An interesting aspect of the use of this case to support passage of the proposed constitutional amendment is that the outcome of this case might have been far less favorable to H&R Block had the company been forced to rely on the new restrictive covenants act, O.C.G.A. §§13-8-50 et seq. (the “Act”) for protection. The Act (which will only become effective if it is approved in a constitutional referendum in November 2010) facially applies to only four categories of employees: executives, salespeople, professionals and key employees. See O.C.G.A. §13-8-53(a). These four categories are defined at O.C.G.A. §§13-8-51. One interpretation of O.C.G.A. §13-8-54(b) is that the Act precludes the use of Georgia’s common law to bind any other categories of employees to restrictive covenants, leaving just these four categories of employees as potential candidates to be bound by restrictive covenants. (A court will eventually have to determine whether this interpretation is correct.)

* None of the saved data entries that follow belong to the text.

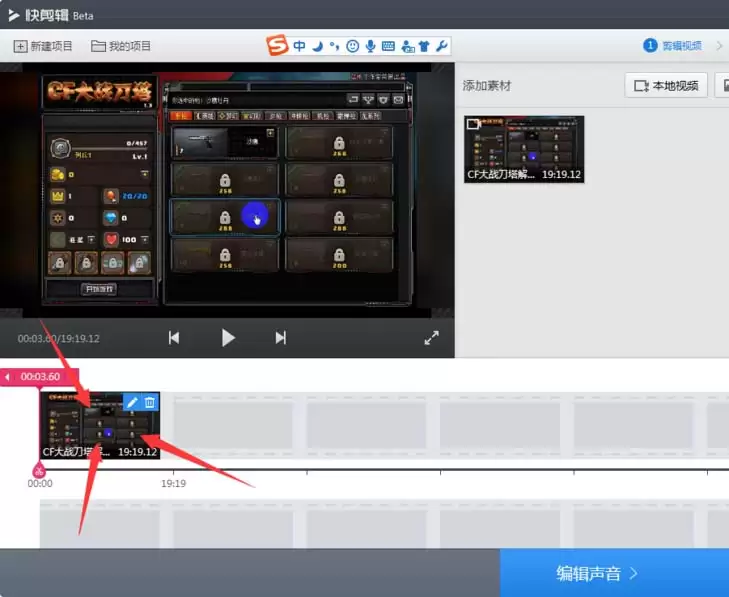729x597 pixels.
Task: Open Sogou soft keyboard icon
Action: (x=388, y=46)
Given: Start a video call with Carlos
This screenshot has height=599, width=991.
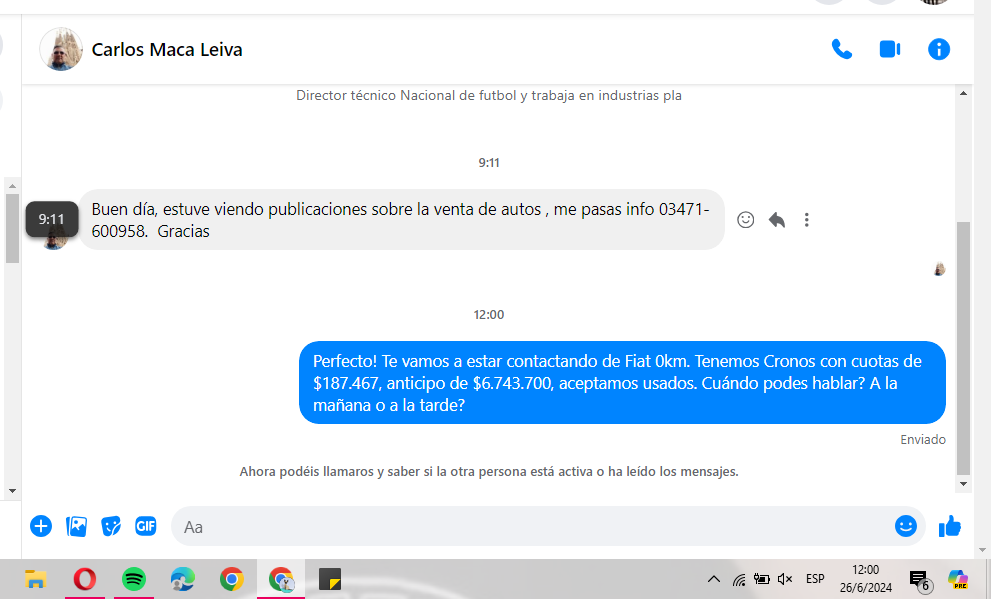Looking at the screenshot, I should (x=890, y=49).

A quick review of the Act’s definitions of these four categories of employees suggests that as a run-of-the-mill tax preparer Ms. Morris may not have fallen within any of the categories. She was not an executive, because there is no evidence that she was a member of management. There was no evidence that she was involved in soliciting tax preparation business on behalf of H&R Block or signing up tax preparation clients for others at H&R Block to service, and thus she was not a salesperson. She was not a professional, as there was no evidence that she had engaged in any prolonged academic study – and the receipt of on the job training of the sort provided to Ms. Morris by H&R Block is specifically excluded from the Act’s definition of a professional. Finally, as a run of the mill tax preparer Ms. Morris was unlikely to satisfy the definition of a key employee because she was easily replaceable: others could and did perform the same set of services for H&R Block as she performed during each tax preparation season.

If Ms. Morris’ job description failed to satisfy any of the four definitions set forth in the Act, H&R Block might have been left with no recourse against Ms. Morris’ diversion of her client base had the Act been in effect when she engaged in the diversion. H&R Block is clearly better of with the current state of the law.

The analysis set forth in this article is provided for general understanding only and should not be considered legal advice.  Counsel should always be consulted for advice regarding a specific situation.